“おとな二人旅”のラクさに驚き

 出発当日。今までは医療的ケア児の長女か足が不自由な息子が一緒だったので、出入国の手続きは優先レーンがありとてもスムーズでしたが、次女と二人なので当然ながらすべて列に並びます。でも、次女は手がかからないどころか、私の方が行動が遅いので手伝ってくれることもあり、新婚旅行以来の“おとな二人旅”のラクさに驚きました。普段は医療的ケア児の長女のケアのために機内でのビールも控えめにしますが、そんなことを気にする必要もなくガンガン飲めます。そしておそらく、幼稚園時代からハワイに行き来するたびに姉や弟を気にしていたきょうだい児の次女も、今回初めて自分のことだけを考えて過ごせた旅になったように思います。

 高3の次女は、もう海やプールでバシャバシャと泳ぐ年齢ではありません。写真を撮ってInstagramに載せたり買い物をしたりと、5年前とはまったく違う滞在の仕方でした。バスを待たずに歩いて移動したり、食事の時間を気にせず食べたい時に食べたいものを食べたり、ショッピングモールの端から端まで何往復もしたり、近道をしてエレベーターではなく階段を上がったりと、大半の人にとってはごく当然のことを次女と一緒にできたことにも大きな喜びがありました。

日本にもこの優しい雰囲気を

 ハワイの街は私たちが生活していた頃のままでした。年齢に関係なく杖(つえ)をついて歩く人がいたり、ものすごく派手な色の帽子をかぶったりミニスカートをはいたご高齢の方がいたり……と、もしかすると日本では振り返って見られてしまうような状況でも、ハワイでは通りすぎる人は誰も気にしません。おそらくご本人も、誰の目も気にせず自由に生活をされているのだと思います。

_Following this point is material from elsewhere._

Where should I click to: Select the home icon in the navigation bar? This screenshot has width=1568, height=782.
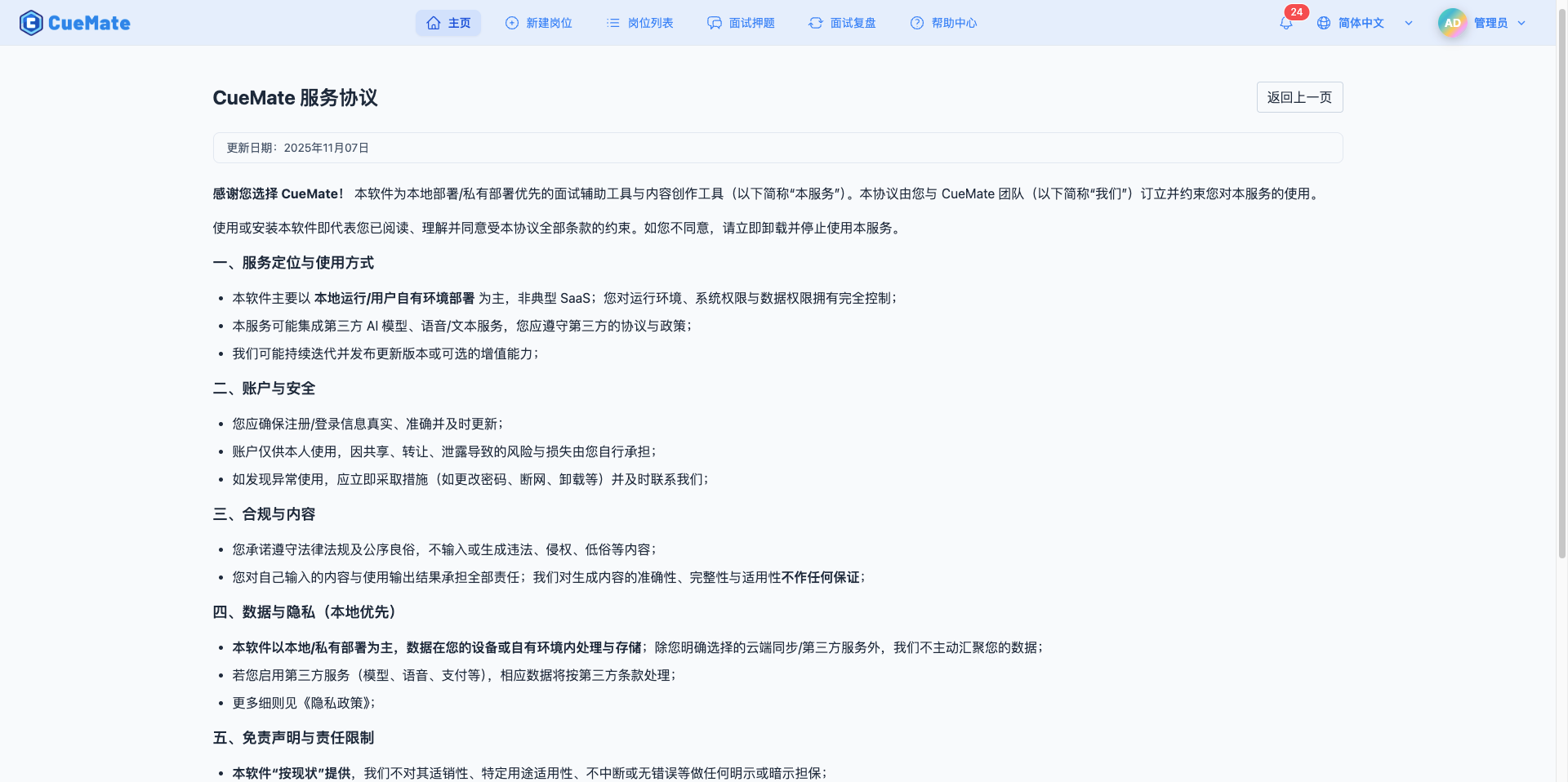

 そして車いすユーザーへの配慮も多く、海やプールには座ったまま入れる設備が完備されていますし、街中では一見とても怖そうな人も立ち止まって道を譲り笑顔で話しかけています。「文化の違い」と言ってしまえばそうなのですが、どうすれば日本にもこの優しい雰囲気が浸透するのかぁと何度も思いました。